Entretanto, a doutrina diz que a regra não precisa ser absoluta. Segundo Baleeiro (2010, p. 540),em casos de guerras ou crises é necessário tomar medidas drásticas, já que historicamente vários países enfrentaram grandes dificuldades econômicas durante conflitos bélicos e crises sanitárias. E na Constituição de 88, há uma brecha para esse tipo de crise – os créditos extraordinários.
Mas o que vemos com frequência são vários pedidos de créditos adicionais por parte da União para o Congresso, e nos últimos governos foi-se discutida a flexibilização da Regra de Ouro. A Regra de Ouro é um mecanismo eficaz para evitar que sejam contraídas dívidas públicas, que podem gerar crises econômicas profundas. Desequilibrar os gastos públicos pode ser um grande problema para as futuras gestões. Existem alguns instrumentos para restabelecer o equilíbrio, como alterar taxas de juros, mas que deverão ser analisados, dado o grande risco de significativa diminuição nas taxas de investimento e ainda, aumento da tributação ou corte de gastos. Os presidentes e suas equipes econômicas podem e devem utilizar de todas as medidas cabíveis para reerguer a economia quando necessário, mas sempre com as projeções futuras para evitar perdas maiores.

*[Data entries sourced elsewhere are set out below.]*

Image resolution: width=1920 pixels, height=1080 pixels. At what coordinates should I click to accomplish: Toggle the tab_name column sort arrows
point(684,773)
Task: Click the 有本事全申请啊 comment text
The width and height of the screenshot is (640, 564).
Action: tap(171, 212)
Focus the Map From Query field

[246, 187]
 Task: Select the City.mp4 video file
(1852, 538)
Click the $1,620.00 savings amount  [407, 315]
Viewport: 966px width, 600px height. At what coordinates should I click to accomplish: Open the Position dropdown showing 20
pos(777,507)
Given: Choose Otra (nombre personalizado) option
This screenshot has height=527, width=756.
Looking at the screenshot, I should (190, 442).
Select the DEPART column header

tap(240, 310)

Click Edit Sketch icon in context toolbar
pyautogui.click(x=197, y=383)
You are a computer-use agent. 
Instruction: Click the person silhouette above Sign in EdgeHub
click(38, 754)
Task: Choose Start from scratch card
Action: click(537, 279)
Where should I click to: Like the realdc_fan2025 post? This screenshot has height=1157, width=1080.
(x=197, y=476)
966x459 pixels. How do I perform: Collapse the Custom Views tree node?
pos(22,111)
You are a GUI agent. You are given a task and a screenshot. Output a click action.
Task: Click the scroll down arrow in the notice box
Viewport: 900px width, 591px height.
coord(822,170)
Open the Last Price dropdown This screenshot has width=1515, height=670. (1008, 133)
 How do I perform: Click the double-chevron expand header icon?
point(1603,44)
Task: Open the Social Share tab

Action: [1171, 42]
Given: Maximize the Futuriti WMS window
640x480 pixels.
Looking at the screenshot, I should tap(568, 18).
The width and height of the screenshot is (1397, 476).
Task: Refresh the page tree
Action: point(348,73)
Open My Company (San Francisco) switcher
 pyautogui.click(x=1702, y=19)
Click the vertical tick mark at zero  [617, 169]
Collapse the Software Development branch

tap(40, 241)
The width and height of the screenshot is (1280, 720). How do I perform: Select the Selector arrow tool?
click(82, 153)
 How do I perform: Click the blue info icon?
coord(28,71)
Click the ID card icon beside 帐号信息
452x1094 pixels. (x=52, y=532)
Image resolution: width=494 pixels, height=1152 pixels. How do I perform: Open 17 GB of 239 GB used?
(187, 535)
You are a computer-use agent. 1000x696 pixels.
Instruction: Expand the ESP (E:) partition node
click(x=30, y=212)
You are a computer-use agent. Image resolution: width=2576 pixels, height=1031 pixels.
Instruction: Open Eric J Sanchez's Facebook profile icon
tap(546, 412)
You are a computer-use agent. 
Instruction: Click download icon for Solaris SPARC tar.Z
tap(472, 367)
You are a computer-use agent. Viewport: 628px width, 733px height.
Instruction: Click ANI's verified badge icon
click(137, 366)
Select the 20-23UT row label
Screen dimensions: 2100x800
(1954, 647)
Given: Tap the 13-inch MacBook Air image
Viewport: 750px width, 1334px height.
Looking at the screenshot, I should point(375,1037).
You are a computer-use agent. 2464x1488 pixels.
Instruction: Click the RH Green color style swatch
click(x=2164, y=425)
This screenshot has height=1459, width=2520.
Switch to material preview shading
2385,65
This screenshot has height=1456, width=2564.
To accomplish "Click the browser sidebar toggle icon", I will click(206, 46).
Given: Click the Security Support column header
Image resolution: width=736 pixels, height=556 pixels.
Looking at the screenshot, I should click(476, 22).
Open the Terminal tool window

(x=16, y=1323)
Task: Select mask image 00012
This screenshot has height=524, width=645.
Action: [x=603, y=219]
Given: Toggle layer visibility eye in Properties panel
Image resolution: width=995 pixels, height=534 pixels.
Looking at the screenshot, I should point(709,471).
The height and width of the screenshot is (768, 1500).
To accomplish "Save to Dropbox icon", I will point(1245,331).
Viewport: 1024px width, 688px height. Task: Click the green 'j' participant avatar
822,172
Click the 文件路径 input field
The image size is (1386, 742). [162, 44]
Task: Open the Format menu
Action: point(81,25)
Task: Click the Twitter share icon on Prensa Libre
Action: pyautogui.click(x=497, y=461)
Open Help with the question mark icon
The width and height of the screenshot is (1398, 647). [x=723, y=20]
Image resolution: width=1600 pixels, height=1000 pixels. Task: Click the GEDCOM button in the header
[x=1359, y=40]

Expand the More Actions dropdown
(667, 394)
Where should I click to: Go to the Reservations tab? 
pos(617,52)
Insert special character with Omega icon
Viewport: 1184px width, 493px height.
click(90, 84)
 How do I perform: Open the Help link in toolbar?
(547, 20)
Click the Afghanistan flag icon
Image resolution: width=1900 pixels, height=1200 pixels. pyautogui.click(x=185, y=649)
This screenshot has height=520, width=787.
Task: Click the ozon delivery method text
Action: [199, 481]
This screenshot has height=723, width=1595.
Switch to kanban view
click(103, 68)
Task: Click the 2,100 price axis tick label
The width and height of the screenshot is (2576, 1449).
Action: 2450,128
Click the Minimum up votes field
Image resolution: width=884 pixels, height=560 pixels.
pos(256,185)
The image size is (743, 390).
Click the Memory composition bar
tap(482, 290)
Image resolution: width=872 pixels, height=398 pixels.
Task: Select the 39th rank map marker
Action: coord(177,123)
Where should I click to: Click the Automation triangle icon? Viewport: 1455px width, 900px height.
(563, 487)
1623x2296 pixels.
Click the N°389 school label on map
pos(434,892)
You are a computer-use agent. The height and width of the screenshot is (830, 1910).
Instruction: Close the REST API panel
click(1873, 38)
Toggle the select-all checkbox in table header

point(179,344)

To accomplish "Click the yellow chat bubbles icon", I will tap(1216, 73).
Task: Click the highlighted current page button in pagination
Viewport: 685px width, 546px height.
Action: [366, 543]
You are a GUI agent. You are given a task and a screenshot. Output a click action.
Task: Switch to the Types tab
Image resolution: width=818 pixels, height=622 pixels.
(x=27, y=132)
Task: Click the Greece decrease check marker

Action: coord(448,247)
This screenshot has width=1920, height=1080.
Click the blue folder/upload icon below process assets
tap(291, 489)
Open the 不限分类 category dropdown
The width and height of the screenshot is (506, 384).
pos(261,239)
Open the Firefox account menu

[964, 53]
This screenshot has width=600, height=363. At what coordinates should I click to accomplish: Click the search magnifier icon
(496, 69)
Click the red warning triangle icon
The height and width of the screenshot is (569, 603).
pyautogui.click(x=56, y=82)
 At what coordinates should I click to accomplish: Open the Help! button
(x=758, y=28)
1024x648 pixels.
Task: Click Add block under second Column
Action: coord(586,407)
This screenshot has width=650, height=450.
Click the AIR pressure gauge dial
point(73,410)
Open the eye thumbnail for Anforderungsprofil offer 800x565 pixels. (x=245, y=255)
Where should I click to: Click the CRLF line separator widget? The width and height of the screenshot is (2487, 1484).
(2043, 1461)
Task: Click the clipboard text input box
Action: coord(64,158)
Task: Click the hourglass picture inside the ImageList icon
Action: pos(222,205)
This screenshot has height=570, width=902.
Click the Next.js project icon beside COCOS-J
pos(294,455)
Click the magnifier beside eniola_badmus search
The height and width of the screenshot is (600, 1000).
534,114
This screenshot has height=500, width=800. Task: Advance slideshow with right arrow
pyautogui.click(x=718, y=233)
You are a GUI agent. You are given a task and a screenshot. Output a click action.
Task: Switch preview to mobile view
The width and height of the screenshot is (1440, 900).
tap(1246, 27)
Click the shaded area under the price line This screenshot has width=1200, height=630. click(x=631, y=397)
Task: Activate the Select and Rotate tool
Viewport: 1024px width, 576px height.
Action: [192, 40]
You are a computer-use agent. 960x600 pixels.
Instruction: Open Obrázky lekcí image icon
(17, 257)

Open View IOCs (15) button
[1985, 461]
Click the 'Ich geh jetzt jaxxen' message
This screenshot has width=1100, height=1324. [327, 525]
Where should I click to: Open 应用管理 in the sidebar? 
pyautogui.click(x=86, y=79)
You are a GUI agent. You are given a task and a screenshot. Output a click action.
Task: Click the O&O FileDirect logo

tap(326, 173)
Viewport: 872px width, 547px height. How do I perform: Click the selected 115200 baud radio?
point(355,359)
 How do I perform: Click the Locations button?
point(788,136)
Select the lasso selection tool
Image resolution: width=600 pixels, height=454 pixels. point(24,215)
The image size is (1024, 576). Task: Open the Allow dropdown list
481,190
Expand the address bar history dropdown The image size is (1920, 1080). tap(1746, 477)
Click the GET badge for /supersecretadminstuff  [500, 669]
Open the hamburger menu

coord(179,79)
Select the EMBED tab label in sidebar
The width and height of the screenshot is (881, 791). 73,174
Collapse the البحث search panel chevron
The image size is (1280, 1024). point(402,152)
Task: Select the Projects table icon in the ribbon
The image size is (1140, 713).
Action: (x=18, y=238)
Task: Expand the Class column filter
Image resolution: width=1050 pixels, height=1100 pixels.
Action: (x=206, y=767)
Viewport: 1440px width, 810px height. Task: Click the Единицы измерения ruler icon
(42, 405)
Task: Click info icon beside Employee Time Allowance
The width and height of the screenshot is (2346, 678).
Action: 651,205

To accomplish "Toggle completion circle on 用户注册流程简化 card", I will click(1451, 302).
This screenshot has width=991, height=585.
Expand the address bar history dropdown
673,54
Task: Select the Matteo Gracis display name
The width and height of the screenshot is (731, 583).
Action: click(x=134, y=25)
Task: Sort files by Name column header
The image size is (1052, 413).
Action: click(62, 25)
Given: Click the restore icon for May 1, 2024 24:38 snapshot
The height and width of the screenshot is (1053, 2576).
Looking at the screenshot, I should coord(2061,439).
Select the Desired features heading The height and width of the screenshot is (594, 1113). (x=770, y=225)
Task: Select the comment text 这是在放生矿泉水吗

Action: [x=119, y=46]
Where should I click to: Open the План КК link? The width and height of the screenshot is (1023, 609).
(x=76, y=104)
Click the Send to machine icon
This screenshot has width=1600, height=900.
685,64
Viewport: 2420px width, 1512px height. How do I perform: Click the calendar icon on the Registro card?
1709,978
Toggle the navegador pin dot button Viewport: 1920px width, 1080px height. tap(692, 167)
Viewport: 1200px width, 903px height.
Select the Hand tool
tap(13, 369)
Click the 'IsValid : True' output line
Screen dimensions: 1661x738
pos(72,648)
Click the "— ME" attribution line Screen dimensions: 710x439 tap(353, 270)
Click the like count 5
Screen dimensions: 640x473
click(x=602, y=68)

Diante disso tudo, é evidente a importância da regra de ouro para manter o equilíbrio das contas públicas, mesmo os governantes tendo problemas para cumpri-la e clamando por flexibilização com frequência e/ou até mesmo driblando a regra com pedaladas fiscais, atrasando repasses para bancos para camuflar as contas públicas. Sem a regra de ouro e da maneira que os governantes brasileiros tendem ao inchaço da máquina pública, não saberíamos o patamar que nossa dívida, já alta, poderia alcançar.
Escrito por Rebeca Carvalho e Nícolas Faganelly
[1] Crédito Adicional: “”São créditos adicionais as autorizações de despesas não computadas ou insuficientemente dotadas na Lei de Orçamento “. Dependendo da sua finalidade, classificam-se em: suplementares, especiais e extraordinárias. Os suplementares destinam-se ao reforço de uma dotação orçamentária já existente, ao passo que os especiais visam atender a uma necessidade não contemplada no orçamento. Já créditos extraordinários pressupõem uma situação de urgência ou imprevisão, tal como guerra, comoção interna ou calamidade pública. Os créditos suplementares especiais dependem de autorização legislativa, ao passo que os extraordinários são abertos por decreto do Executivo, que deles dará ciência imediata ao Legislativo. Os créditos adicionais, uma vez aprovados, incorporam-se ao orçamento do exercício.”” – Ministério da Economia via Plataforma +BRASIL
Referência Bibliográfica
Tesouro Nacional. Informe Dívida. Regra de Ouro. Coordenação-Geral de Planejamento Estratégico da Dívida Pública. Maio de 2018.
Eduardo Piovesan. “Câmara aprova PEC do ‘orçamento de guerra’ em 2° turno; texto será promulgado nessa quinta.”, 6 de maio de 2020. Câmara dos Deputados; Notícias.
BALEEIRO, Aliomar. Uma introdução as Ciências de Finanças, 2010.
Depois de ler o texto, alguns conceitos ficaram claros pra mim. Ótimo conteúdo!